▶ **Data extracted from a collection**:

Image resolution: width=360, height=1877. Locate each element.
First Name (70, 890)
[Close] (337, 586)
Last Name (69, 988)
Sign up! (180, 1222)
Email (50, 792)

==

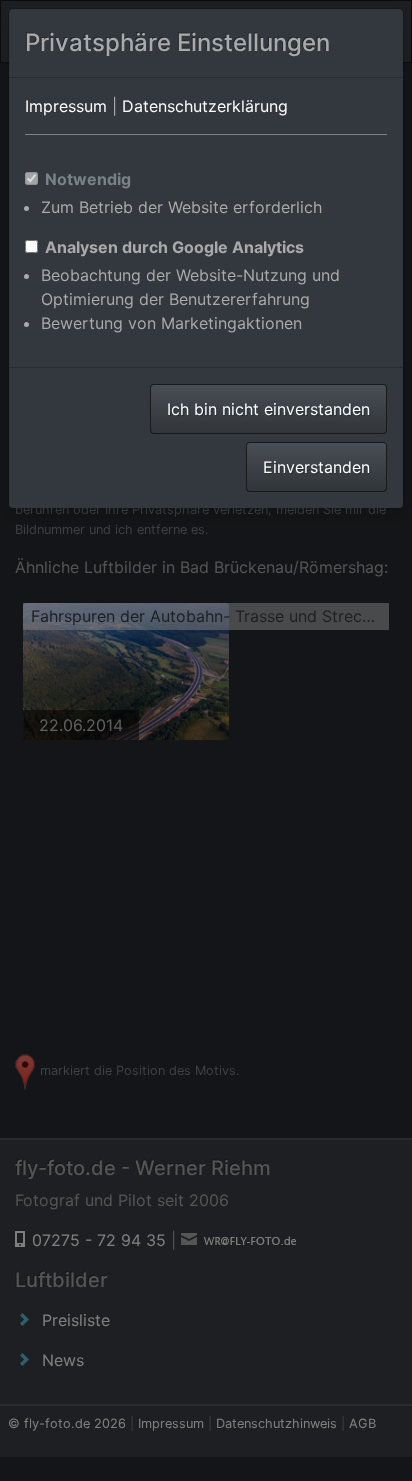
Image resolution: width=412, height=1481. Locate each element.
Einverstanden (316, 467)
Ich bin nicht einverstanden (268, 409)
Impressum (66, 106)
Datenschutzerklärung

---

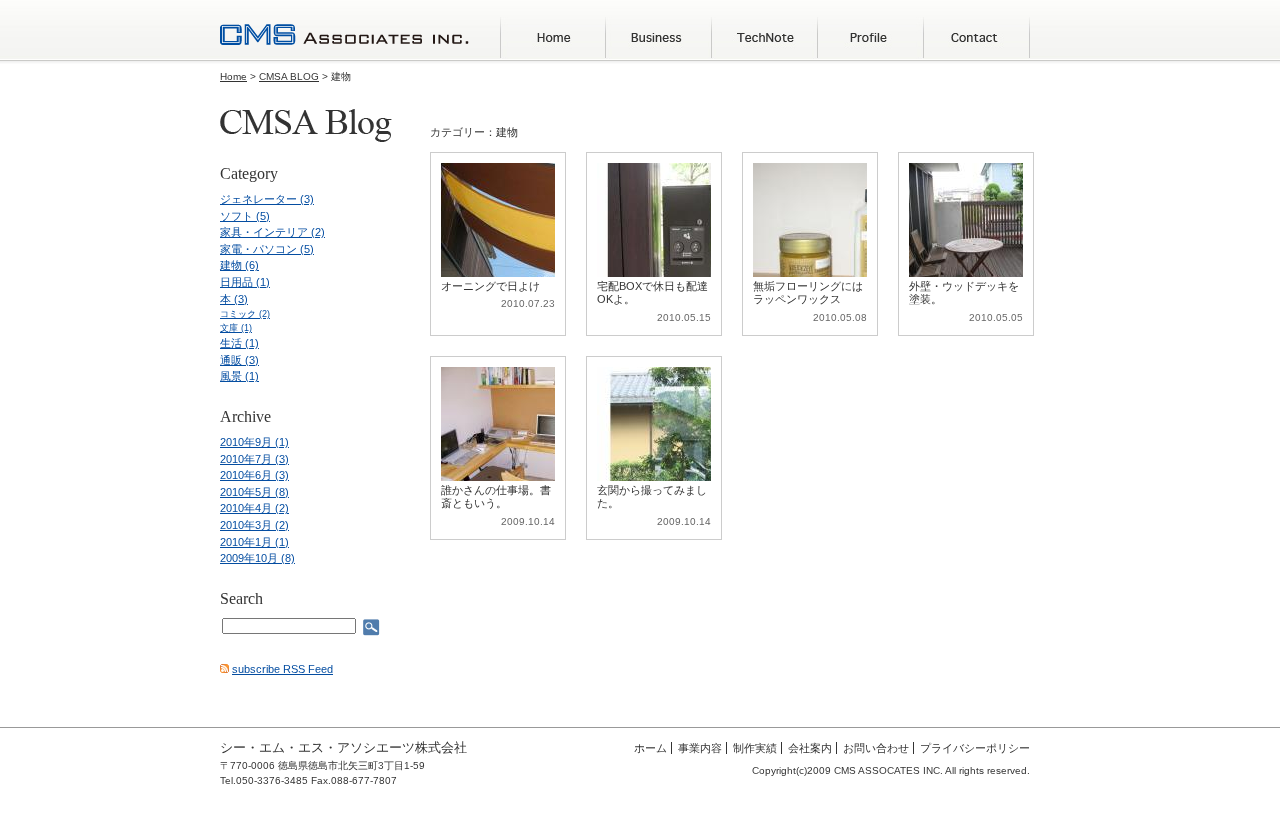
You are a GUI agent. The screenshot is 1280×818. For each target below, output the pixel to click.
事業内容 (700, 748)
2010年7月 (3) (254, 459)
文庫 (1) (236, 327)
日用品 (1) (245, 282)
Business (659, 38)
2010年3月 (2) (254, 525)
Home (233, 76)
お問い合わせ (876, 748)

▶ **WHAT THE EXERCISE ASKS**:
Look above for the line with "Einverstanden (316, 467)"; retype exactly that line, every line after it up to the line with "Datenschutzerklärung", and that line too, nothing else.

▶ **TASK RESPONSE**:
Einverstanden (316, 467)
Ich bin nicht einverstanden (268, 409)
Impressum (66, 106)
Datenschutzerklärung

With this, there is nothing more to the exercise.